1.3 "COLLATERAL" means the assets subject to the security constituted by
Section 2.1.
1.4 "LENDER" means each of the Lenders under the Credit Agreement as well
as any of their respective successors and assignees as permitted under
the Credit Agreement.
1.5 "OBLIGATIONS" means all obligations, indebtedness and liabilities of
the Pledgor to Pledgees under or arising from the Credit Agreement or
the Guarantee.
1.6 "SECURITIES" means the 9,868,368 common shares of Neurochem Inc.

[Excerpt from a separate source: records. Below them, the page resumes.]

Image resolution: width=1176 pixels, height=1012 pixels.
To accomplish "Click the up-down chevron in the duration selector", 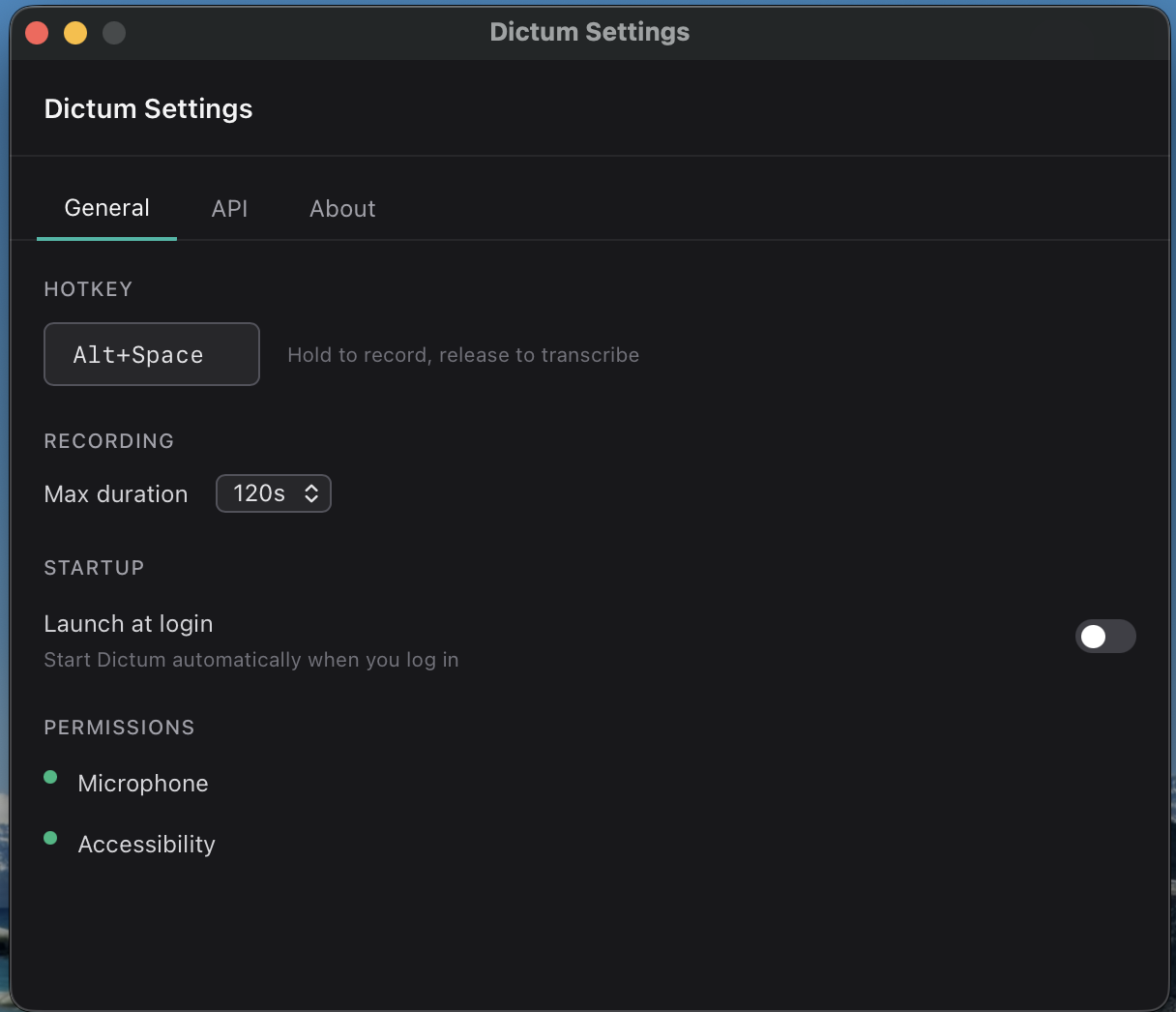I will tap(311, 493).
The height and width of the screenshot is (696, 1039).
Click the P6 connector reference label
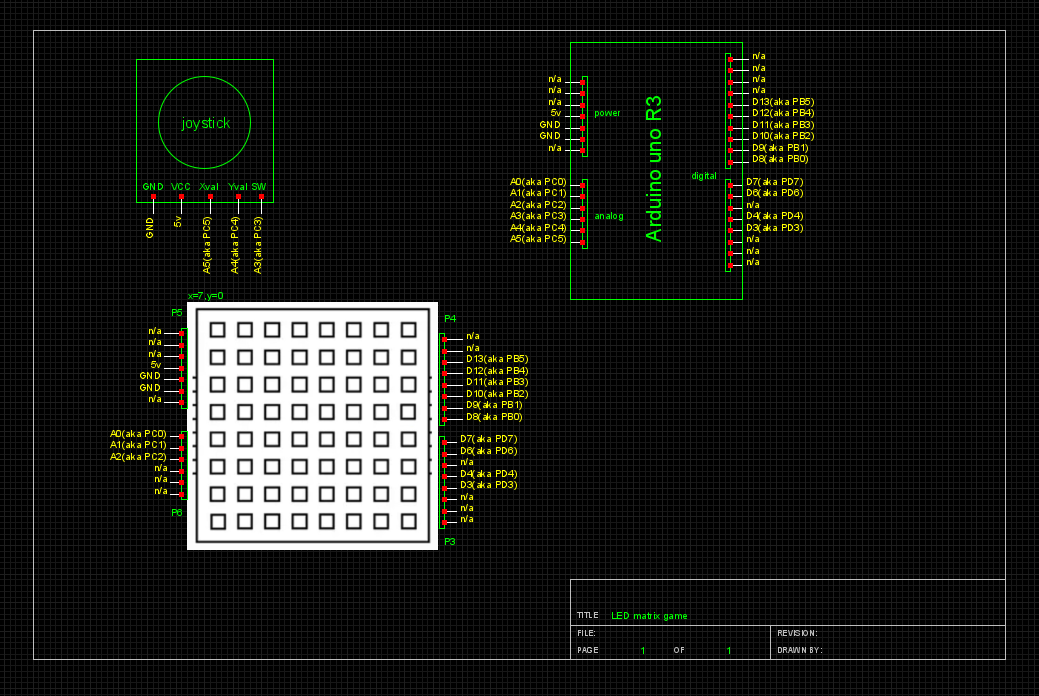tap(177, 512)
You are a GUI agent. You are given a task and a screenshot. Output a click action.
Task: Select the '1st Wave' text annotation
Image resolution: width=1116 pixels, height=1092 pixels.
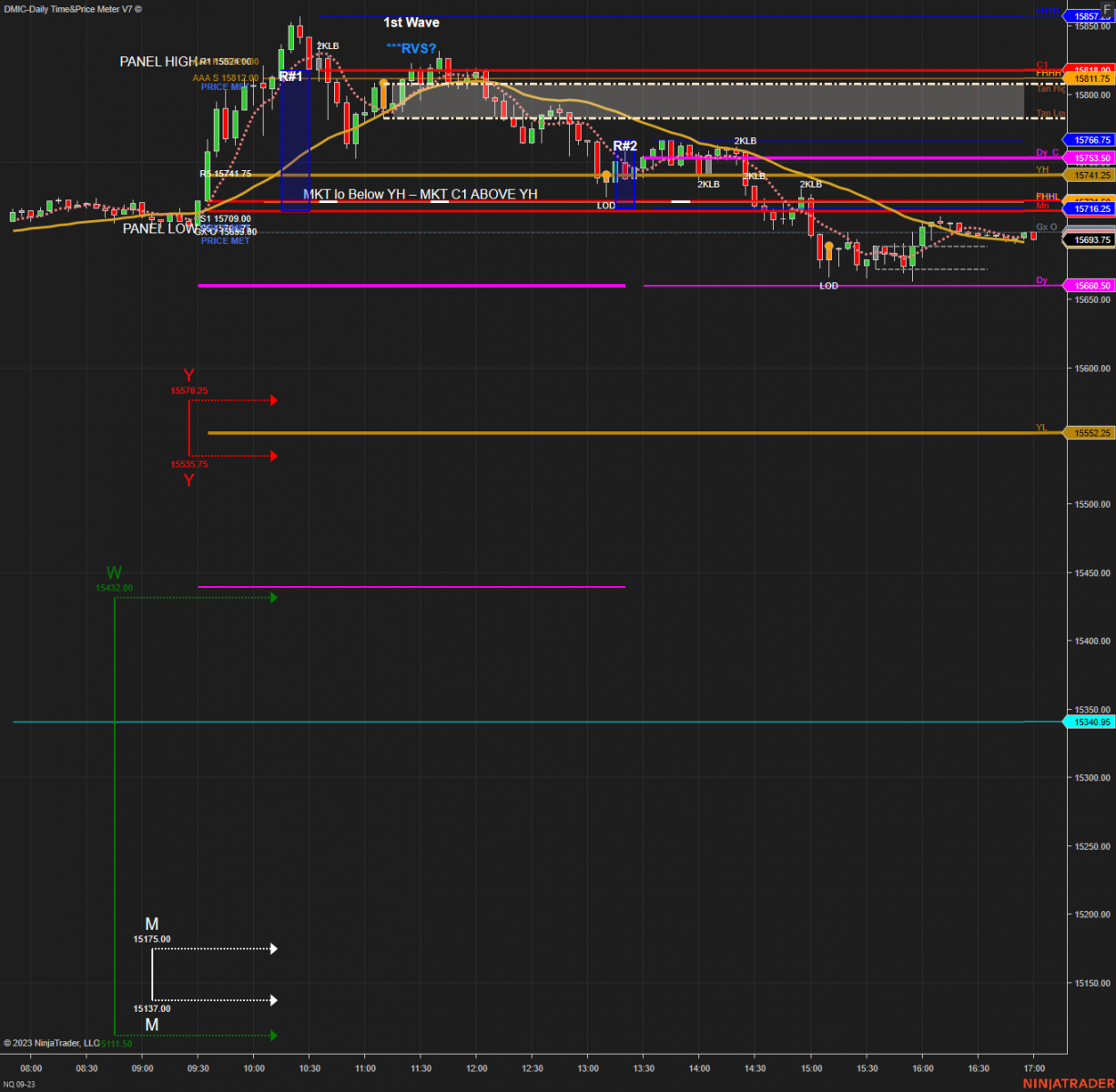pos(411,22)
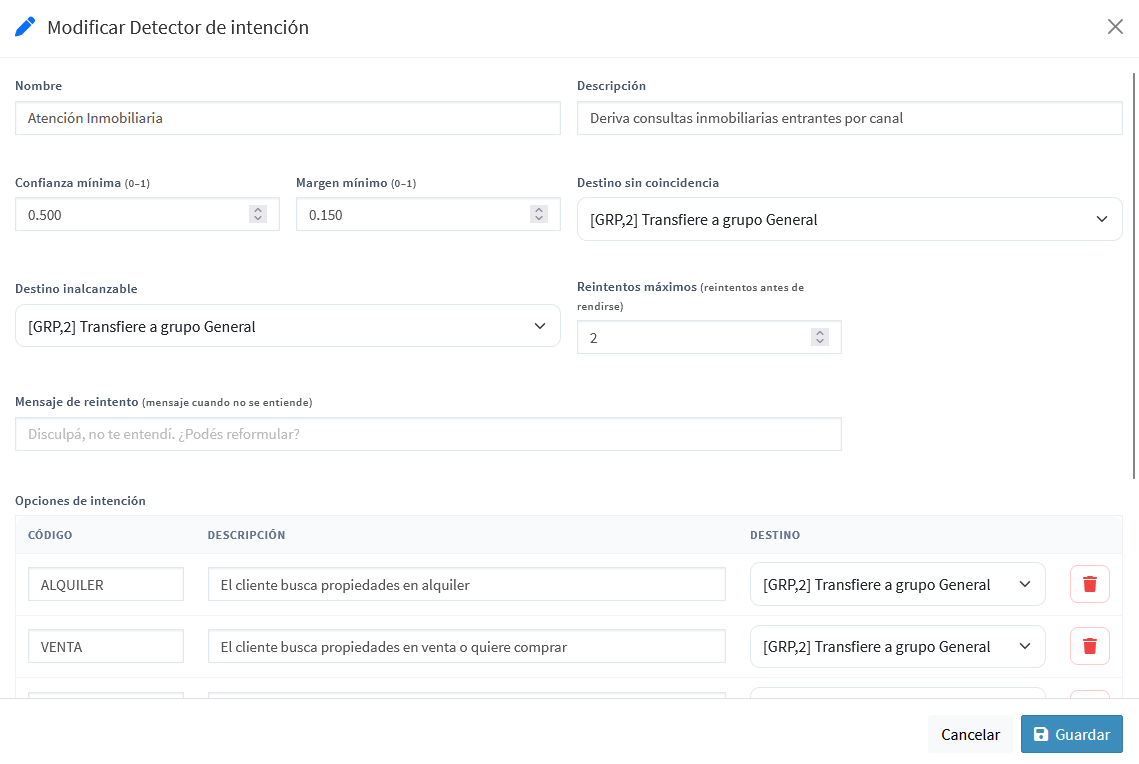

evidenced by certificates numbers 001281, 001285, 001689, 001690 and
001762 and all other securities which may in the future become subject
to this Agreement.
2. THE SECURITY
2.1 Grant of Security
To secure the payment and performance of the Obligations, the Pledgor
hereby grants to the Pledgees a hypothec and security interest in, and
a pledge on, the following property (the "COLLATERAL"):
2.1.1 the Securities and all rights relating thereto;
2.1.2 all dividend, interest and other income and all principal paid
or payable in respect of any Securities;
2.1.3 all other property that may at any time be received or
receivable or otherwise distributed or distributable to the
Pledgor in respect of, in substitution for, in addition to or in
exchange for, any of the foregoing; and
2.1.4 all proceeds of disposition or collection of the foregoing.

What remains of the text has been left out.